Pixel coordinate grounding data
______________________________
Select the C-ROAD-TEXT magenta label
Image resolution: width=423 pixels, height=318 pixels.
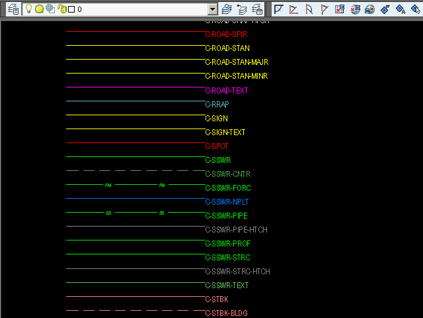(227, 91)
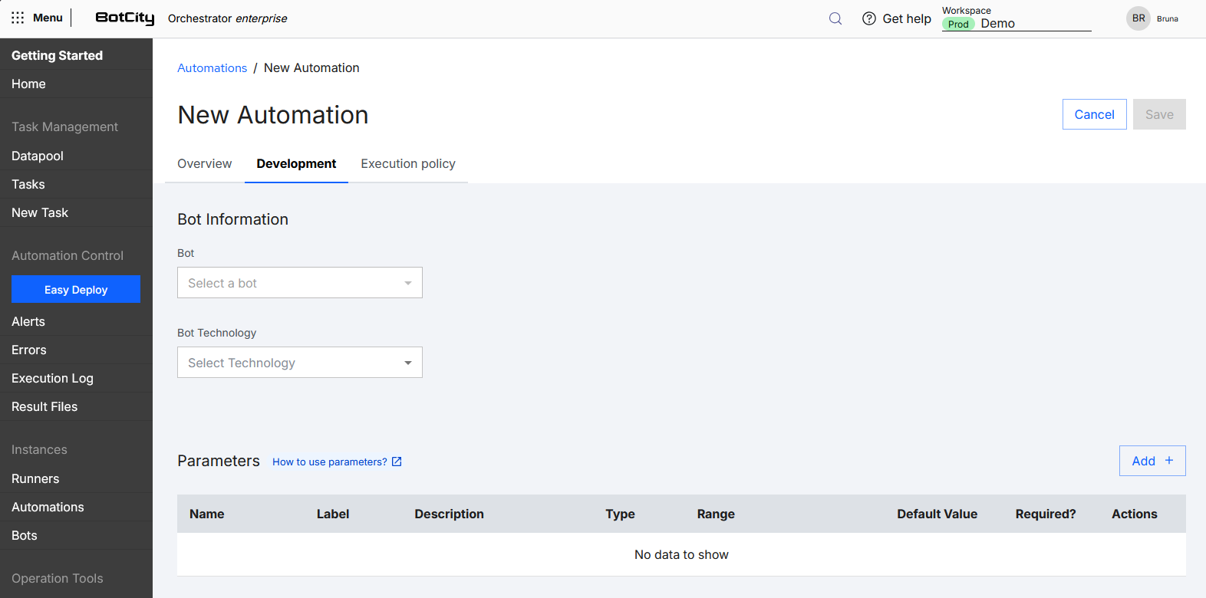Open the Workspace Demo selector
Image resolution: width=1206 pixels, height=598 pixels.
pos(1016,23)
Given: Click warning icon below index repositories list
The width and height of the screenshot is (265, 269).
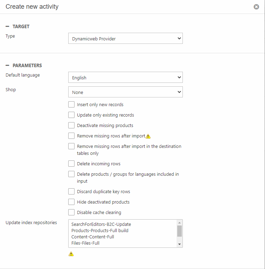Looking at the screenshot, I should click(71, 254).
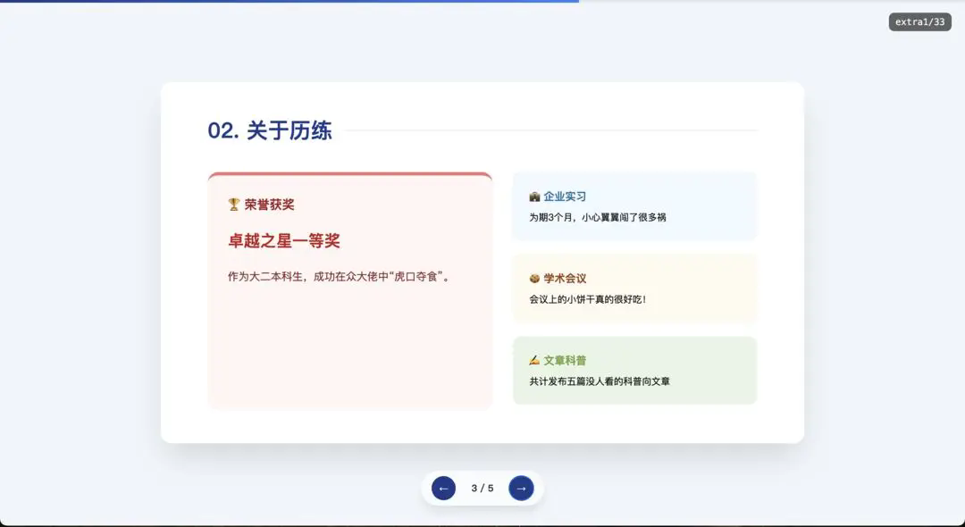965x527 pixels.
Task: Open the 企业实习 card
Action: point(634,206)
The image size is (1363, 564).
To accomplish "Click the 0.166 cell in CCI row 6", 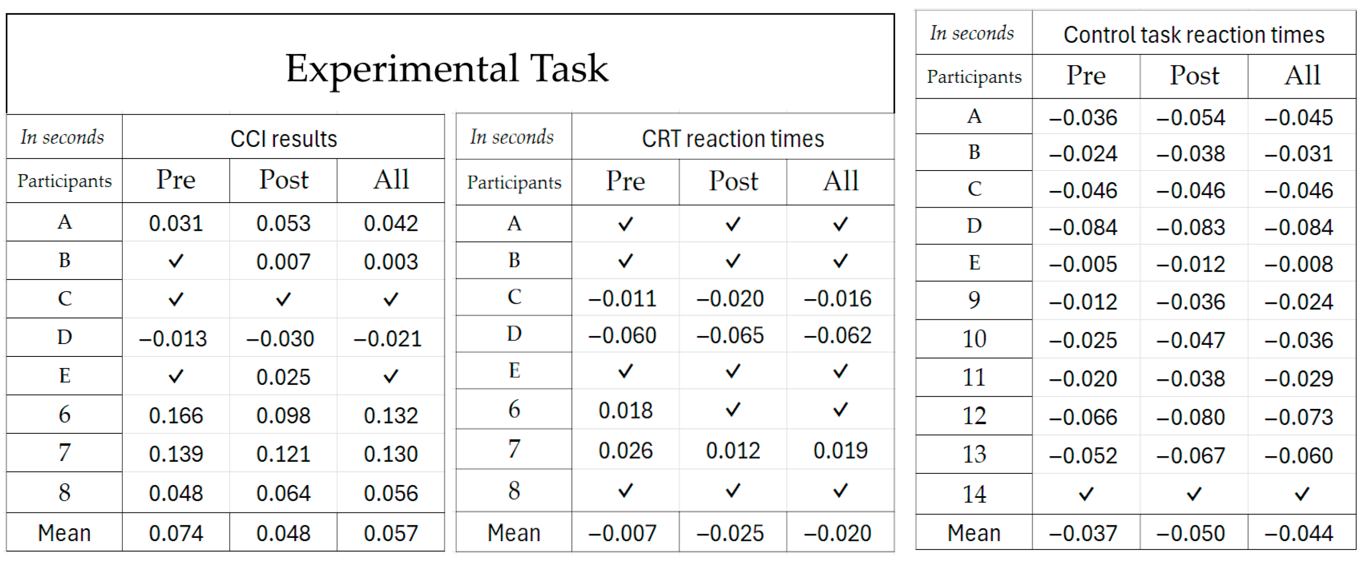I will tap(176, 415).
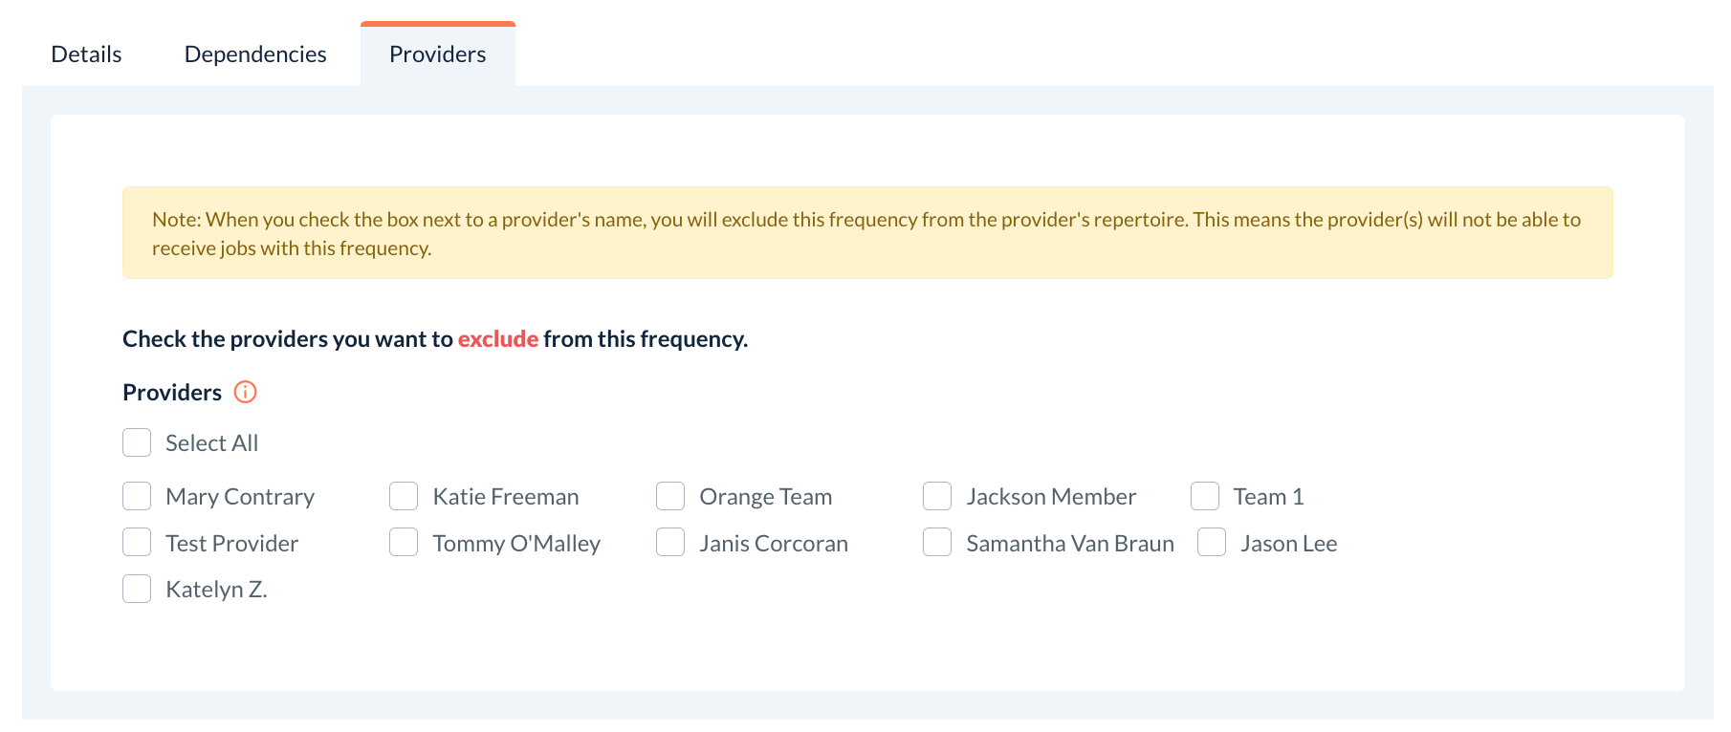
Task: Check the Katelyn Z. checkbox
Action: coord(137,589)
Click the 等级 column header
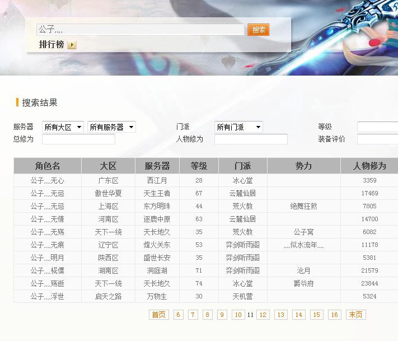 [x=199, y=166]
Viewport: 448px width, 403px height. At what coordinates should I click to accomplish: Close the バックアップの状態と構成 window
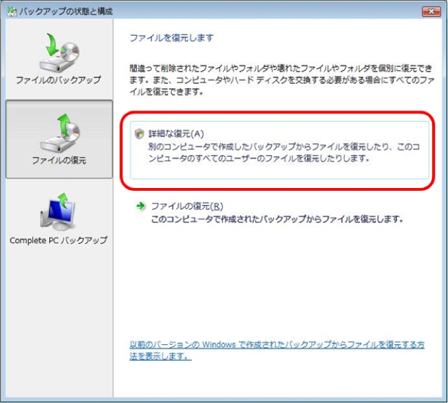429,12
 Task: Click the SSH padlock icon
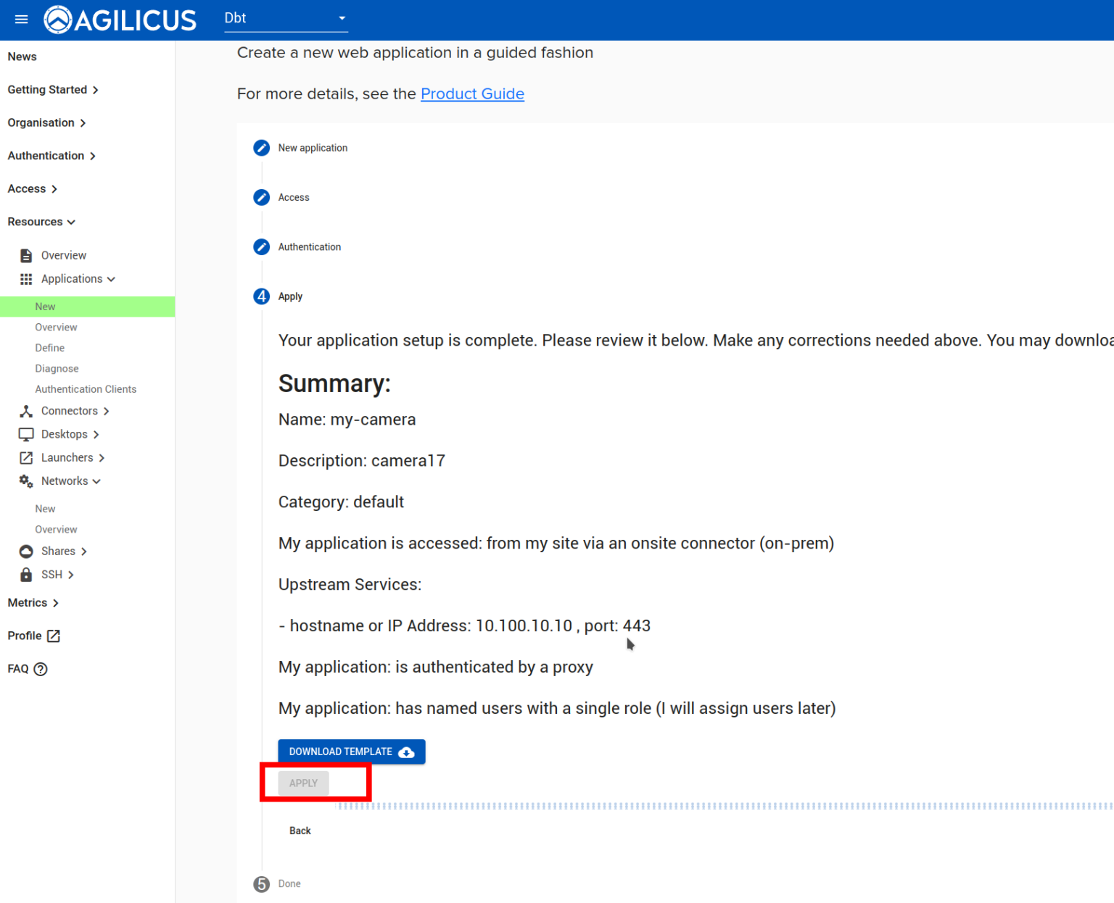(26, 574)
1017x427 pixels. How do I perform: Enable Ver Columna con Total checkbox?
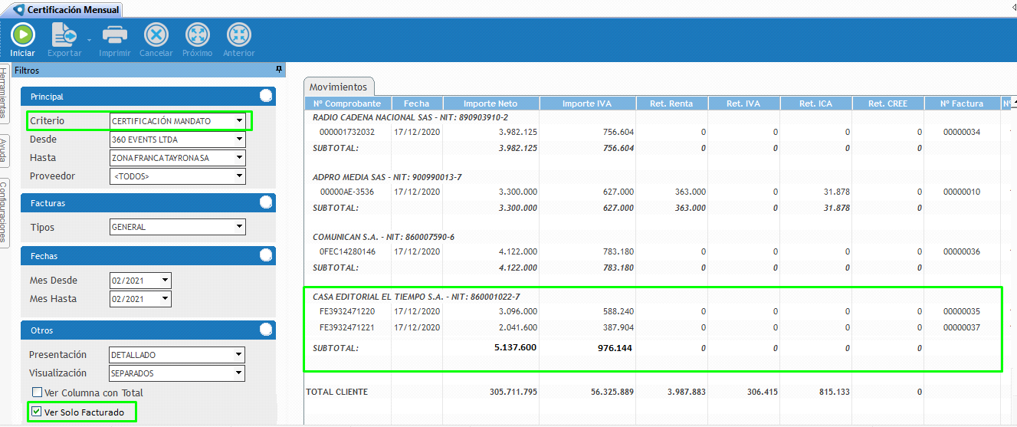(38, 393)
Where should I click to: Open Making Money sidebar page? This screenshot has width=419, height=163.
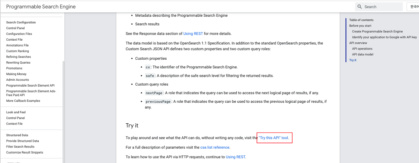[x=16, y=74]
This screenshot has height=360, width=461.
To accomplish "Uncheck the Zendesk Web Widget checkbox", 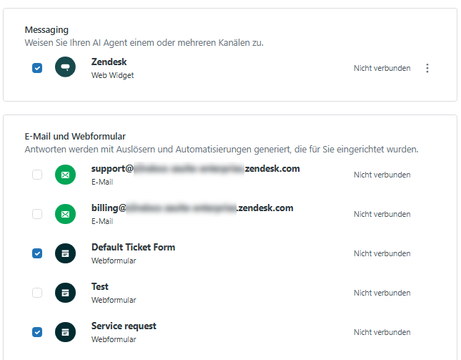I will click(37, 68).
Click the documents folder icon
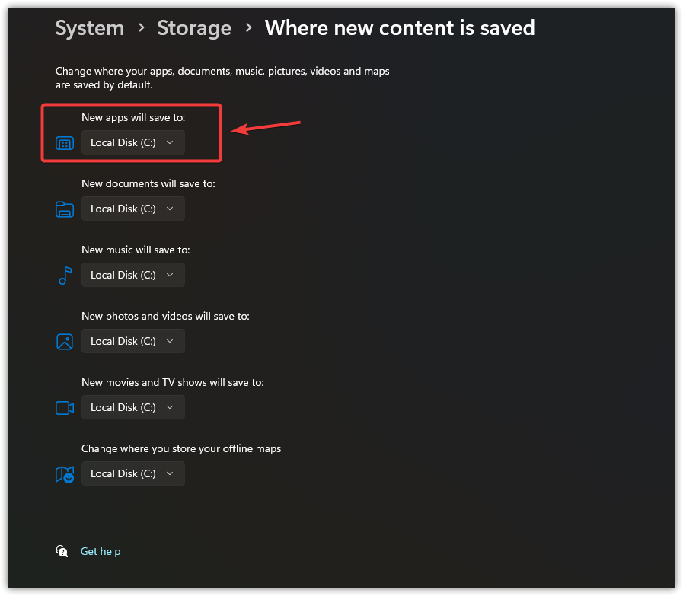683x596 pixels. point(65,209)
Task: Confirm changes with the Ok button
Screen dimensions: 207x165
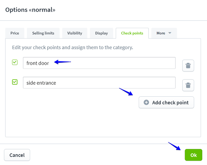Action: pos(194,155)
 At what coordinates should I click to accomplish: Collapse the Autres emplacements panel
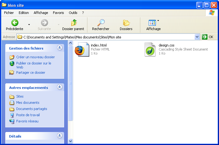tap(59, 87)
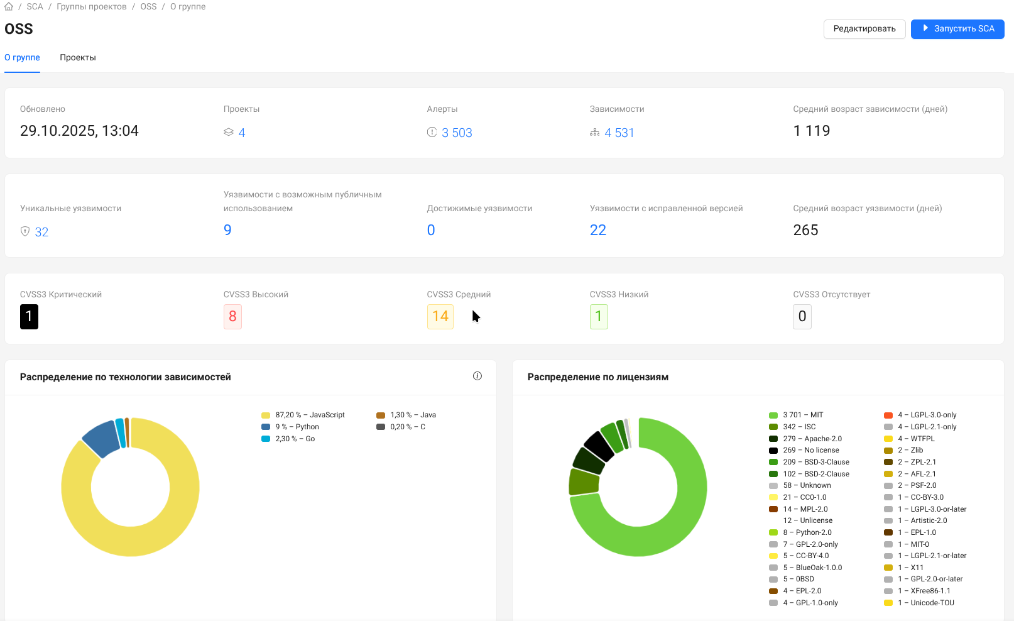Open the 3 503 alerts link
Image resolution: width=1014 pixels, height=621 pixels.
pos(457,133)
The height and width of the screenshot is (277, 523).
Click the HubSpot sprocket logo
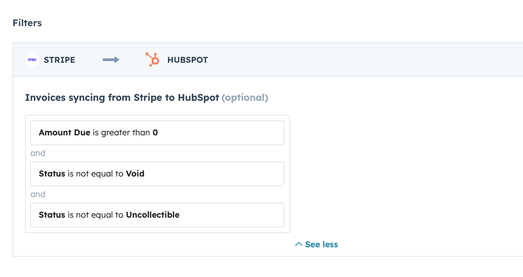coord(152,60)

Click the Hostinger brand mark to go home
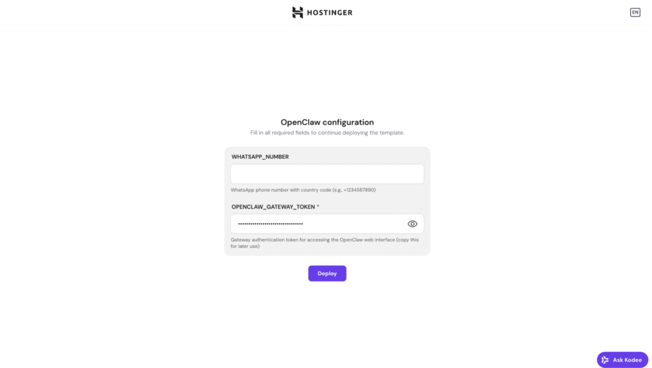coord(297,11)
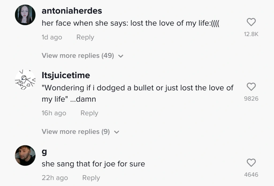Reply to g's joe comment
The width and height of the screenshot is (274, 186).
coord(91,178)
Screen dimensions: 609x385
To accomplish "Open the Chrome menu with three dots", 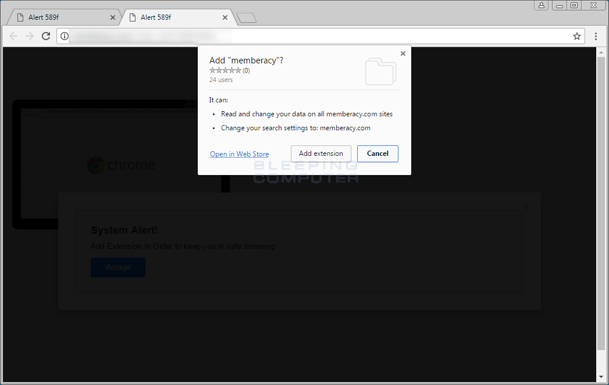I will [x=595, y=36].
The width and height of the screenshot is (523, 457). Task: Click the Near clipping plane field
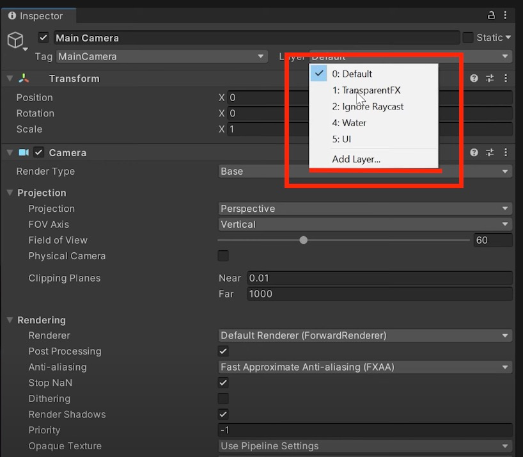[379, 278]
______________________________
### Task to complete
Return only the part above that opens with the line containing "Click the 等级 column header" and closes with the line containing "This screenshot has height=360, width=461.", exactly and with both ends, skipping the pictures.

### Answer area
Click the 等级 column header
 [x=199, y=166]
Viewport: 448px width, 403px height. At what coordinates should I click to accomplish: Close the バックアップの状態と構成 window
429,12
 Task: Click the SSH padlock icon
(26, 574)
1017x427 pixels. How do I perform: Enable Ver Columna con Total checkbox?
(38, 393)
Where should I click to: Open Making Money sidebar page? This screenshot has width=419, height=163.
[x=16, y=74]
This screenshot has height=360, width=461.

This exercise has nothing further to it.